Krslovic Homes Pty Ltd v Ku-ring-gai Council

Case

[2005] NSWLEC 192

04/06/2005

No judgment structure available for this case.


Land and Environment Court


of New South Wales


CITATION:

Krslovic Homes Pty Ltd v Ku-ring-gai Council [2005] NSWLEC 192

PARTIES:

APPLICANT
Krslovic Homes Pty Ltd

RESPONDENT
Ku-ring-gai Council

FILE NUMBER(S):

11441 and 11442 of 2004

CORAM:

Tuor C.

KEY ISSUES:

Development Application :- Dual occupancy development
whether development contributes to an attractive residential environment with clear character and identity

LEGISLATION CITED:

State Environmental Planning Policy No. 53 - Metropolitan Residential Development
Ku-ring-gai Planning Scheme Ordinance

CASES CITED:

Leonard v Ku-ring-gai Council [2004] NSWLEC 330;
Super Studio v Waverley Council [2004] NSWLEC 91

DATES OF HEARING: 04/04/2005
EX TEMPORE JUDGMENT DATE:

04/06/2005

LEGAL REPRESENTATIVES:

APPLICANT
Mr S Kondilios, solicitor
SOLICITORS
Maddocks

RESPONDENT
Mr R K Graham, solicitor
SOLICITORS
Abbott Tout



JUDGMENT:

      THE LAND AND
      ENVIRONMENT COURT
      OF NEW SOUTH WALES

      Tuor C

      6 April 2005

      11441 and 11442 of 2004 Krslovic Homes Pty Ltd v
                          Ku-ring-gai Council

      JUDGMENT

1 These are two appeals against the refusal by Ku-ring-gai Council (council) of two development application at Lots 11 and 12, 30 Warrangi Street, Turramurra 9 (the site).

2 Appeal No. 11441 of 2004 relates to development application 359/04 at Lot 11.

3 Appeal No. 11442 of 2004 relates to development application 360/04 at Lot 12.

4 Both applications are to construct a detached dual occupancy development in accordance with the provisions of State Environmental Planning Policy No. 53 - Metropolitan Residential Development (SEPP53).

5 Vehicle access to each dwelling is by a central driveway over which there would be reciprocal rights of carriageway.

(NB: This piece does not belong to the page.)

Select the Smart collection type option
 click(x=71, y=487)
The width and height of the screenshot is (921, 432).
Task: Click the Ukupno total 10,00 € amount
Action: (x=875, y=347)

The entry to each dwelling is off this driveway. The sites are zoned 2(c) Residential under Ku-ring-gai Planning Scheme Ordinance (KPSO). Dual occupancy development is not permitted within this zone.

6 The site, its context and history of the application are outlined in the Statement of Basic Facts. Both sites are rectangular in shape with an area of about 1044 sq m, a frontage of about 19.8 m and a depth of about 52.7 m.

7 The Court undertook a view of the site and heard from a number of residents. The main concerns of the residents can be summarised as the proposal is an over-development of the site, which is uncharacteristic of the area. The buildings are too big and with too little landscaping that will result in an unacceptable impact on the street and the amenity of adjoining residents in terms of visual and aural privacy and overshadowing.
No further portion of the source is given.